So far so good, but we started to see the GC getting more and more inefficient, and at some point, all the 4 VMs where we've the API running used to run out of heap space. The GC attempts got bigger, at times I'd see 3-4000 collections during the process. To add to my surprises, all VMs started crashing within minutes of each other once every 3-4 days. We use a super awesome product called NewRelic to monitor our services farm, and the behavior I noticed was that of a somewhat massive memory leak. Not only that, the GC CPU Utilization hit as much as 70% right before the VM crashes. We did an internal code review, not once, not twice but many times over and over. We used yourkit and tried to simulate this on local and stage, still no help.
This was going on for a good few weeks till we launched a new product, the IGN Stock Exchange. The API volume increased, as did the number of PersonNotFoundExceptions given the various touchpoints across ign.com. Now instead of the servers blowing up every 3-4 days, the blowups started happening every 2 hours. I tried changing application log levels to FATAL from WARN in a desperate attempt to save the servers but no help. The logs kept rolling, and so did the memory on the VMs.

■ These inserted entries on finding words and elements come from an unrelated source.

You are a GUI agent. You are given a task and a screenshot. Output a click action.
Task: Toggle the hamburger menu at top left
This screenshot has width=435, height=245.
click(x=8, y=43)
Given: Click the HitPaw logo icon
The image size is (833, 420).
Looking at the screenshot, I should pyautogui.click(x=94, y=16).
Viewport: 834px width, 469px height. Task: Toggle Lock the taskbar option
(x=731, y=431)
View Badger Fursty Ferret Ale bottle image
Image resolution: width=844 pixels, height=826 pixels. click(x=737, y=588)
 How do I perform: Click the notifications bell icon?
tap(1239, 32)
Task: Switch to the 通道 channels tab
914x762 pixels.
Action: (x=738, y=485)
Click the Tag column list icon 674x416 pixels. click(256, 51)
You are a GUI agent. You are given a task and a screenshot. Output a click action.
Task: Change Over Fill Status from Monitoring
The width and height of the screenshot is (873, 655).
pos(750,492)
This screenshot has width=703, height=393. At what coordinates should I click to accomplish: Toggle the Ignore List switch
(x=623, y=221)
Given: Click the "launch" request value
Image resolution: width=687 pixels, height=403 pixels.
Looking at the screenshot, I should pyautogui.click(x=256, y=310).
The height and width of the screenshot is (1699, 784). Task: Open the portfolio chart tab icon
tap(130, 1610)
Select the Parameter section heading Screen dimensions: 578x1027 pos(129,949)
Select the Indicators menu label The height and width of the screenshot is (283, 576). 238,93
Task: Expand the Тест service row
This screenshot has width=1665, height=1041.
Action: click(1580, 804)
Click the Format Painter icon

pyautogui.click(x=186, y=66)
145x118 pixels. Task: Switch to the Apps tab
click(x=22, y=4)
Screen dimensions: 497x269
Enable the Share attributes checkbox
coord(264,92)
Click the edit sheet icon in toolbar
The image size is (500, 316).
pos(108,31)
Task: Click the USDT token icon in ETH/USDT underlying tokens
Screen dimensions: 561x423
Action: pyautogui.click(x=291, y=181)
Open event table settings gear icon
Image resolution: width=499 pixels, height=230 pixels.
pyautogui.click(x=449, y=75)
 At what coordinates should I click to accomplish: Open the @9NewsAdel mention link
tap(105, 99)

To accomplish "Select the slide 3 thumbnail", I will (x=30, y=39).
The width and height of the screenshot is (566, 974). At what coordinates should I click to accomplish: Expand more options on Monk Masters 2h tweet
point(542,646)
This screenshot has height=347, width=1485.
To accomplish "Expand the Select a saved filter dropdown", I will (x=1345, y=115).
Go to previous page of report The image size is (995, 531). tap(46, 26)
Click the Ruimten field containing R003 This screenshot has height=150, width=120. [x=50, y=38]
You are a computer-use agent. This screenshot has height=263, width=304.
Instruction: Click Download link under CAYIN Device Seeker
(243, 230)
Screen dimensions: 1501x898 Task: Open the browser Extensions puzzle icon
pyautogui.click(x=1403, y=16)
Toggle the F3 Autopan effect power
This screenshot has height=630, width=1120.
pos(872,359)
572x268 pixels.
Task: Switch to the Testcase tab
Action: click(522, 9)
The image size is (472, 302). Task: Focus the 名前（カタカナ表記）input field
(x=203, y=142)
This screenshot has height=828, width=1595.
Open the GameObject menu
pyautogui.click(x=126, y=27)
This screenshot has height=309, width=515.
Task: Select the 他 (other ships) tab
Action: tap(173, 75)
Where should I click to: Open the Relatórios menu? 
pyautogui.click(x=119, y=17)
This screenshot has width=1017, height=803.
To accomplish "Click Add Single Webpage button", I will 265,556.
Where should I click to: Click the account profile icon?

We run a completely stateless (although not share-nothing) architecture for the API so there was no question of any leaks from the code - which is what baffled me a lot. At this point I dumped the heap from one of the VMs using jmap, compressed it, and scp'd it to my local machine. Then I used Eclipse MAT to open it up and there it was:
One instance of "java.util.logging.ConsoleHandler" loaded by "system class loader" occupies 423,661,904 (87.89%) bytes. The instance is referenced by org.apache.juli.ClassLoaderLogManager$RootLogger @ 0x2aaac3945b38 , loaded by "sun.misc.Launcher$AppClassLoader @ 0x2aaac39010e8". The memory is accumulated in one instance of "byte[]" loaded by "system class loader".
Keywords
java.util.logging.ConsoleHandler
sun.misc.Launcher$AppClassLoader @ 0x2aaac39010e8
byte[]
First off, we do not use juli. The app uses Log4j - thats when I noticed that the logs where most of the stuff was getting written were not the application logs, but Tomcat logs, like catalina.out and catalina.YYYY-MM-DD.log. This gave me a hint to look at Tomcat's logging configuration and here is what I found in CATALINA_HOME/conf/logging.properties:
1catalina.org.apache.juli.FileHandler.level = FINE
1catalina.org.apache.juli.FileHandler.directory = ${catalina.base}/logs
1catalina.org.apache.juli.FileHandler.prefix = catalina.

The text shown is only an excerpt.